In a recent essay, to illustrate, Robert Buzzanco suggested that history and instinct were the primary forces guiding the Vietnamese war effort. "The Vietnamese viewed their struggle [against the United States] as another round in a historical process that had already lasted over two millennia," he wrote, making no similar reductionist claim about the forces behind the American war effort. Viet Nam was "pulled into conflict due to the United States' larger goals in that region," Buzzanco also wrote, leaving no room for agency on the part of Vietnamese leaders in the causes and coming of the war.

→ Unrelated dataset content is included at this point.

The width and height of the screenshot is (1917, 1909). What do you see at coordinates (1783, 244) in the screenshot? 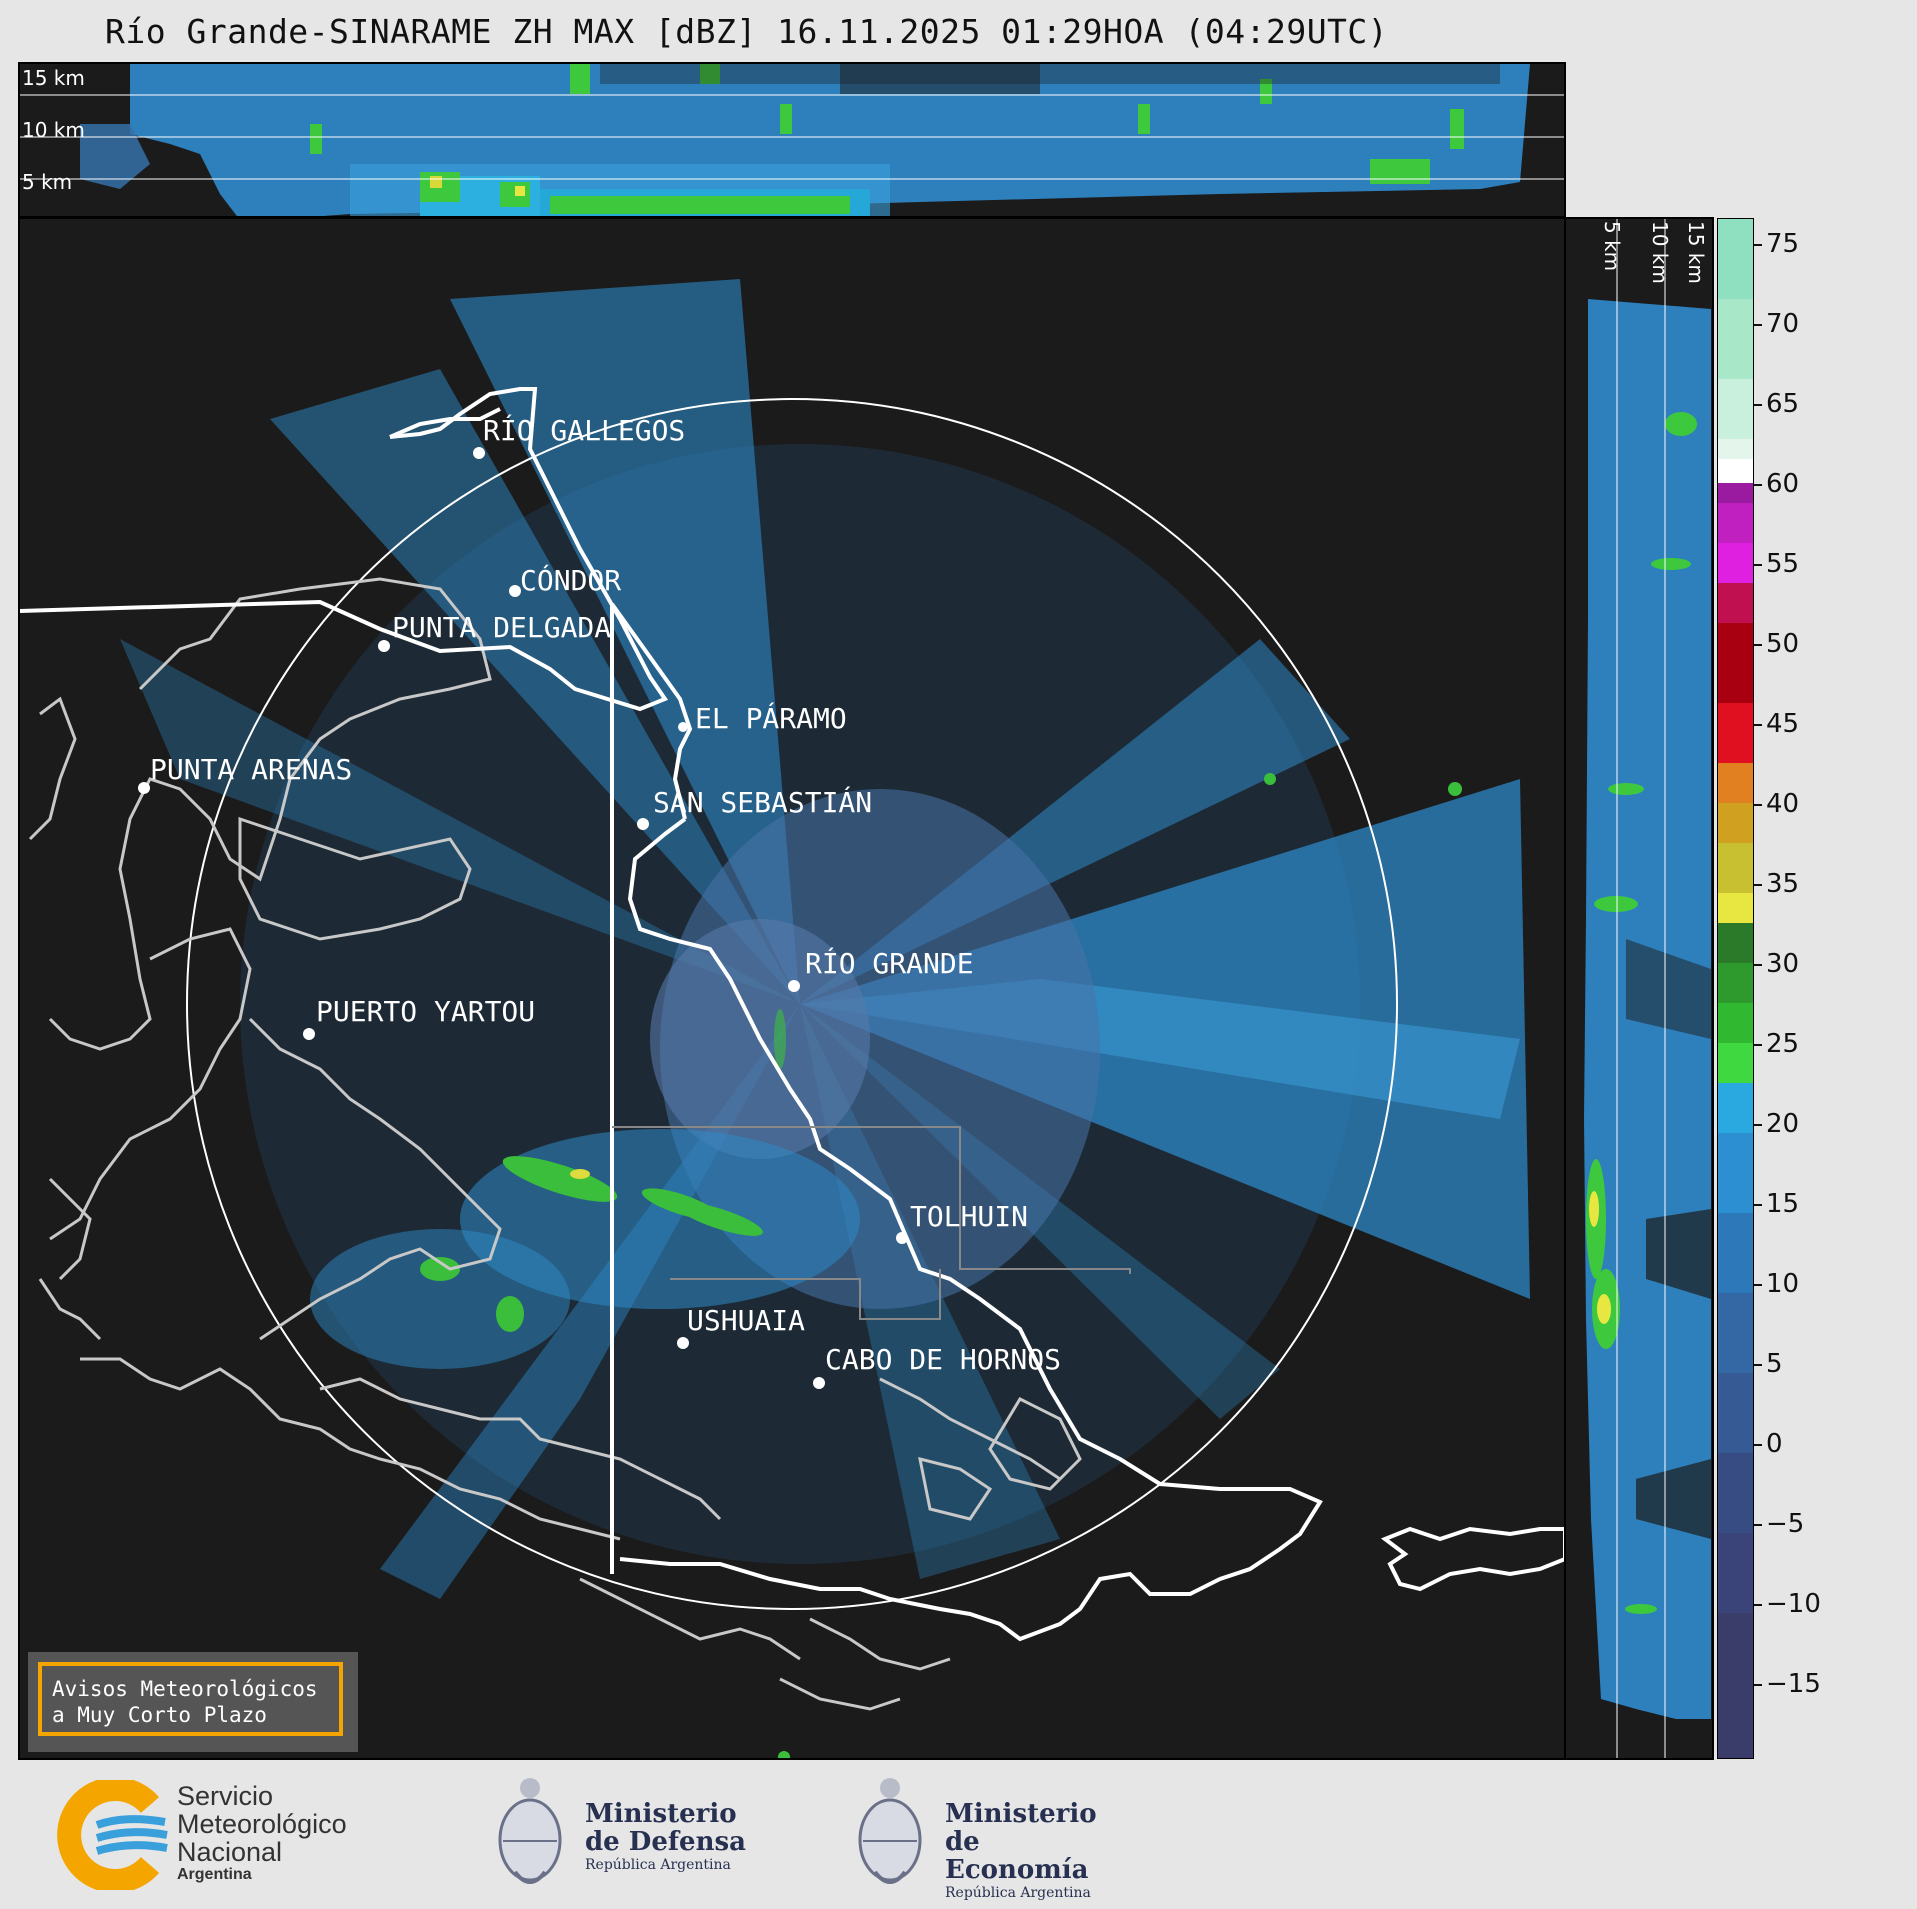
I see `colorbar-tick-label: 75` at bounding box center [1783, 244].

Among the least studied and most misunderstood dimensions of this time period are the workings of the Hanoi leadership, including its organizational functions, its political philosophy, and its perspectives on conflict with the United States.This talk addresses the policymaking of leaders of the Vietnamese Workers' Party in the pivotal period of 1963-64. Specifically, it traces the rise and triumph of a "hawkish" group within the Party leadership, and the consequences of that change of leadership for the revolutionary situation in southern Viet Nam, for North Viet Nam's relationship with China and the Soviet Union, and for the coming of the American war.
Speaker's Bio
Pierre Asselin is associate professor in the Department of Historical and Political Studies at Chaminade University of Honolulu. He is the author of A Bitter Peace: Washington, Hanoi, and the Making of the Paris Agreement (Chapel Hill: University of North Carolina Press, 2002).